Reassemblages
As curator and researcher, Christian developed the project Stream Visions, which explored the connections between Chris Welsby’s film Streamline (1976) and the ritual practices of the Nestinarki dancers of Bulgaria.
Welsby’s Streamline is emblematic of his broader exploration of systems in nature and their interaction with cinematic apparatus. The film, presented in the exhibition courtesy of the LUX archive, was produced using a self-built mechanism that coupled the movement of the river to the camera itself, collapsing the distinction between observer and observed. For Stream Visions we had the rare opportunity, with Welsby’s permission, to exhibit the original filming machine alongside the work—an object that makes tangible his attempt to embed technology within natural process.

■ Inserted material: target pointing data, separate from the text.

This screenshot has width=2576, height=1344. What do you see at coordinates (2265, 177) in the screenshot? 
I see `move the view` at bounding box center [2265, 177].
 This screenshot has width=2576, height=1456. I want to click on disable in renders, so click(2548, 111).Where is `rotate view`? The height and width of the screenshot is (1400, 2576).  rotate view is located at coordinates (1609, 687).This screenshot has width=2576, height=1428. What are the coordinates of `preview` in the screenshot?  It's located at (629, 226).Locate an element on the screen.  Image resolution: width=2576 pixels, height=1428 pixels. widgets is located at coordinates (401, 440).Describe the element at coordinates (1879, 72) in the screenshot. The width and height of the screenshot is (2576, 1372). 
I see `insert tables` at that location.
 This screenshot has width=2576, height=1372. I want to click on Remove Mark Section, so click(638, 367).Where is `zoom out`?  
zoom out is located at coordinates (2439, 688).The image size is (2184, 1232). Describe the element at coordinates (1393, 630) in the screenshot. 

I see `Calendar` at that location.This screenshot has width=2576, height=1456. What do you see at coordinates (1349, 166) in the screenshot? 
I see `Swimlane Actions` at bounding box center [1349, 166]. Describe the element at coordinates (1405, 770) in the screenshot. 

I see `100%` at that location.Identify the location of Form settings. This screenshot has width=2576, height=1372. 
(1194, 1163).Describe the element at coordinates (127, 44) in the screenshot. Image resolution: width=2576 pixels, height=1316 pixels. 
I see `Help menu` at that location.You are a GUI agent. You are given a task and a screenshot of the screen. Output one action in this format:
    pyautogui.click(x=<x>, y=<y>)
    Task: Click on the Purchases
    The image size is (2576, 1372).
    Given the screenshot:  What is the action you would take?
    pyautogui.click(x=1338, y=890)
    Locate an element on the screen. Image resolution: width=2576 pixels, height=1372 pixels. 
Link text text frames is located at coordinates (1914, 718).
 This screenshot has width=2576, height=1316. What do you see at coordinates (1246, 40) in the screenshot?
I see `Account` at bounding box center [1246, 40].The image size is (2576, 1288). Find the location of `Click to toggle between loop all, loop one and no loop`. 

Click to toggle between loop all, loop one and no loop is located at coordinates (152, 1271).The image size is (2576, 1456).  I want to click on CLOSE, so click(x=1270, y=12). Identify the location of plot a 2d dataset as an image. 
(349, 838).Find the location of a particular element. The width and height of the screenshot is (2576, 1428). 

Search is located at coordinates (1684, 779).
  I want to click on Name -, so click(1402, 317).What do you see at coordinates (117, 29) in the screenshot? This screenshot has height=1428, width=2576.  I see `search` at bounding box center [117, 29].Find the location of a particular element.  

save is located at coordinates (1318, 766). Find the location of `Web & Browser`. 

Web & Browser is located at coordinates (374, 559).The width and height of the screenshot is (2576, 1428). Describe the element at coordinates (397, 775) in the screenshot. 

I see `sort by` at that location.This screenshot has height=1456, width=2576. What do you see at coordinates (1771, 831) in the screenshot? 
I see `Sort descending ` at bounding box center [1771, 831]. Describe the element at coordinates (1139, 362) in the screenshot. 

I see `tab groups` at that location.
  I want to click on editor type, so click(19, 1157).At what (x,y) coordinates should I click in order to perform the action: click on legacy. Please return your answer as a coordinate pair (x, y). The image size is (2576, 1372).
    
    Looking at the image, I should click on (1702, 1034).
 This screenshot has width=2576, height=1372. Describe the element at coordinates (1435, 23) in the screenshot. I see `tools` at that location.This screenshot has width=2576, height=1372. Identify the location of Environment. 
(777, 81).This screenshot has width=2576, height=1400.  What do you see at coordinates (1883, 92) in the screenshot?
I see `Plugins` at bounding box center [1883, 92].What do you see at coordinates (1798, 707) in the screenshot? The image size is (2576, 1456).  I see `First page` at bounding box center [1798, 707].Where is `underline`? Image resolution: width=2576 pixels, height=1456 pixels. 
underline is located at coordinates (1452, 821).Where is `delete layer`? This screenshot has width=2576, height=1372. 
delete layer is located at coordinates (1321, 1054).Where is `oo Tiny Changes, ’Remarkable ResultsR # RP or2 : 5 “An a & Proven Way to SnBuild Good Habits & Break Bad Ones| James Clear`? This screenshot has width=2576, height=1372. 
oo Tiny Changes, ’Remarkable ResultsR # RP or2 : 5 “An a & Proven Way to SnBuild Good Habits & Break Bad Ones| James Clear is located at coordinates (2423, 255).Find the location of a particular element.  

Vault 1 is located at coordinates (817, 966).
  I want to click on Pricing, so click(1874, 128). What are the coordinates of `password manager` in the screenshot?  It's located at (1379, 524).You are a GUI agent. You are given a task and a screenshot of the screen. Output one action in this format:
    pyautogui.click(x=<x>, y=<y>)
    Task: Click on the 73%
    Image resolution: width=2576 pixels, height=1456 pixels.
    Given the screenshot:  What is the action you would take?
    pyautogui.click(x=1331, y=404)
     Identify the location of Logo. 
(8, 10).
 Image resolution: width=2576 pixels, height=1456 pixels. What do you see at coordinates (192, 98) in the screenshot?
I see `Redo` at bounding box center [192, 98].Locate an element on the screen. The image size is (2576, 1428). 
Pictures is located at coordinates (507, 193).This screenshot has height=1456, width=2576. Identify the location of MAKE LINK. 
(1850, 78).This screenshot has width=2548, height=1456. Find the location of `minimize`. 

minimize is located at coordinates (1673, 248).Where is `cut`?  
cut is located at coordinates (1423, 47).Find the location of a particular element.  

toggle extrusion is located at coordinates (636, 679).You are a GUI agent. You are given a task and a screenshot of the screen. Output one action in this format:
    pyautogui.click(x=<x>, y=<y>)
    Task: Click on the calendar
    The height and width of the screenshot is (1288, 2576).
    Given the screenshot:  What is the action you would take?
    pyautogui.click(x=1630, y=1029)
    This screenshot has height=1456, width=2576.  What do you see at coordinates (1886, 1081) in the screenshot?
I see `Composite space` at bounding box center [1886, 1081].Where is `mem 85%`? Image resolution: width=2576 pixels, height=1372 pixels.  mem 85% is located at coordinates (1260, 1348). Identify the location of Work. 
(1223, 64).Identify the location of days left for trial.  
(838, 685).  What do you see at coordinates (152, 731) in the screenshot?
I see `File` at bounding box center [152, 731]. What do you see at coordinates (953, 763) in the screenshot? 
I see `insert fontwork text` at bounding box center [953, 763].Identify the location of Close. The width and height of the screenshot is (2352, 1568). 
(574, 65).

The Nestinarki dancers, by contrast, operate through embodied ritual rather than mechanical apparatus. Their fire-walking practice is a trance-driven act in which the dancer’s body becomes a medium for elemental forces, channeling a power that is both material (the burning embers) and immaterial (spiritual energy). In both cases—Welsby’s machine and the Nestinarki ritual—what emerges is a refusal of objectivity in the conventional sense. The subject is not positioned outside of nature but imbricated within it, producing vision through entanglement rather than detachment.
Stream Visions thus staged a dialogue between different epistemologies of nature—technological, ritualistic, aesthetic—while foregrounding their shared insistence on relationality. Both practices demonstrate how processes that might appear invisible or inaccessible can be rendered sensible through alternative modes of mediation.
In curating this project, our aim was not only to juxtapose archival material with ethnographic and artistic research, but also to question how we construct knowledge about the natural world. The archive becomes a site for rethinking observation itself: not as detached recording, but as a practice of immersion, imagination, and reciprocity.